→ **What to work on**
1. From the forum thread about ppp.linkup, copy the passage that begins at the words "Other functions on" and stops after the words "for the help.".
2. In the forum thread about ppp.linkup, what do the lines within the labeled block need in front of them?

The 'change route failed' message looks exactly like what I get when my DSL connection authenticates.  (I've tried to find a reason the errors, but have not been able to; since it doesn't seem to cause problems, I've ignored it.)  It appears that your DSL connection is now working properly - we just have to chase down the problem in ppp.linkup.

Please post your current ppp.linkup file - ppp isn't running the commands (and loading your pf rules) because it doesn't recognize the configuration in there as valid config parameters and thinks the lines represent labels instead.


----------



## Ruler2112 (Feb 24, 2010)

I just remembered something that caught me when I first set up my DSL line.  The ppp.linkup file has the first line as the label, matching what is in ppp.conf for your connection.  The lines within that block *need* to have at least one space in front of them!  The file I posted above doesn't have them in; either the code tag doesn't support leading spaces or I removed them when I posted the file.  The latter is more likely, due to the fact that my emulator I admin my BSD box with doesn't add CRs at the end of each line and instead spits out one continuous line when I copy from it, spaces and all.  (I always have to remove the spaces from the output I post and add line breaks because of this.)


----------



## hiatek (Feb 25, 2010)

Thankyou so much,
I can now boot the machine and check with grc.com and my rules appear to be loading.
pfctl -sr seems to look correct also.

Other functions on the server appear to be unharmed also (well a really quick check anyway).

Do I require the name server part of /etc/ppp/ppp.linkup?
I guess it won't hurt to leave it anyway.

I don't have a corresponding opposite to ppp.linkup. Do I require one if I dont plan on halting the connection manually?


Thanks heaps for the help.


Regards,
Michael.


----------



## Ruler2112 (Feb 25, 2010)

hiatek said:
			
		

> Thankyou so much,
> I can now boot the machine and check with grc.com and my rules appear to be loading.
> pfctl -sr seems to look correct also.



Great!




			
				hiatek said:
			
		

> Do I require the name server part of /etc/ppp/ppp.linkup?
> I guess it won't hurt to leave it anyway.



Do you have a name assigned to your box that's resolvable from the internet or do you use your local box as a resolver?  If either is true, you should leave it.  If neither is true, you really shouldn't need it - try disabling it and test.




			
				hiatek said:
			
		

> I don't have a corresponding opposite to ppp.linkup. Do I require one if I dont plan on halting the connection manually?



Only if you want to load different firewall rules or execute other commands when your connection terminates.  You can write out to a log file, spit a message out to the screen, or anything that you can do from a prompt really using the [cmd=]shell[/cmd] command in the ppp.linkdown file.  I have the ppp.linkdown file on my system, but it's empty.


----------

→ **Material provided**
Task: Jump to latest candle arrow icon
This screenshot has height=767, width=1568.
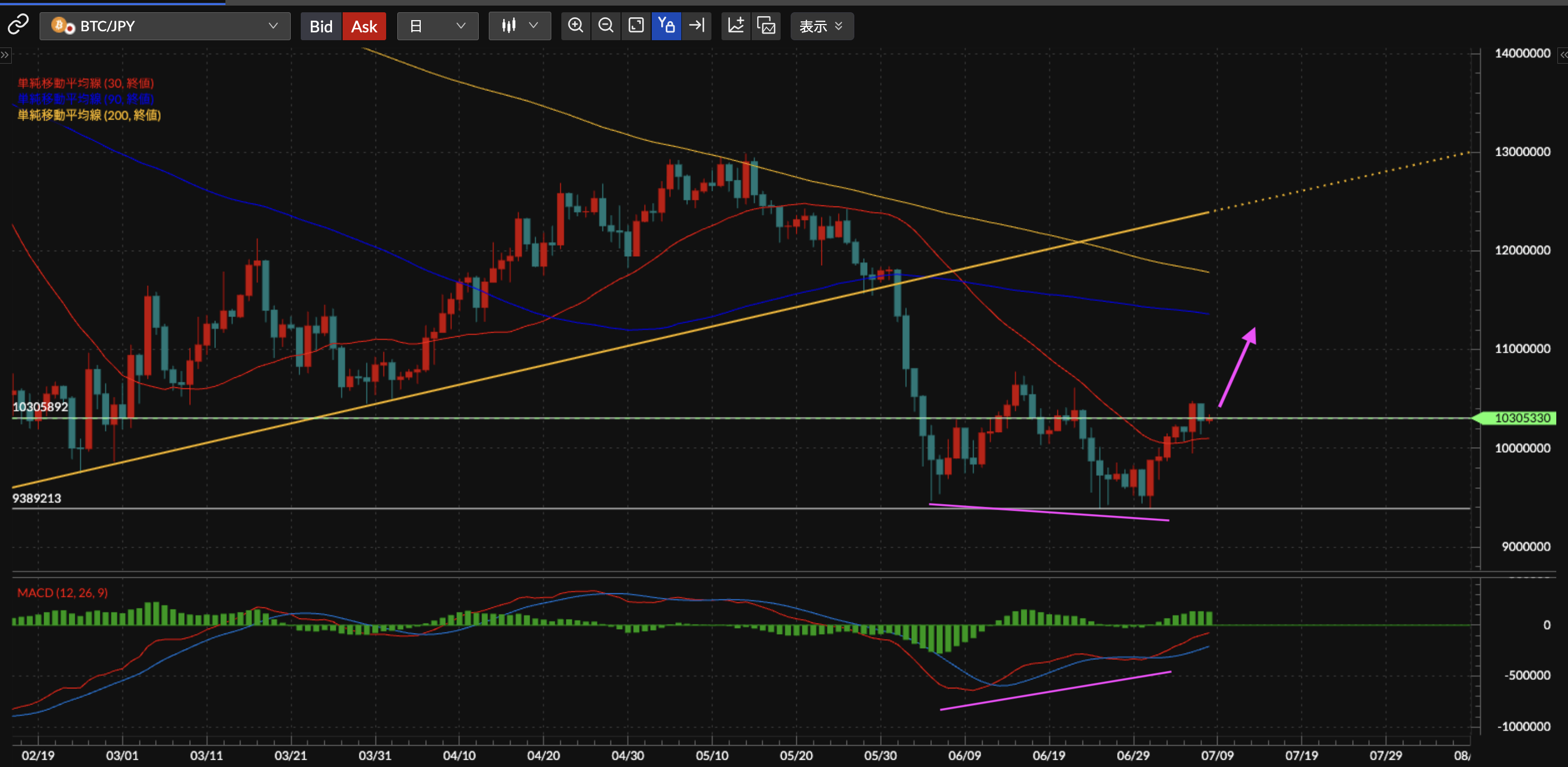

→ **Outputs for the tasks**
1.
Other functions on the server appear to be unharmed also (well a really quick check anyway).

Do I require the name server part of /etc/ppp/ppp.linkup?
I guess it won't hurt to leave it anyway.

I don't have a corresponding opposite to ppp.linkup. Do I require one if I dont plan on halting the connection manually?


Thanks heaps for the help.

2. They need at least one space in front of them.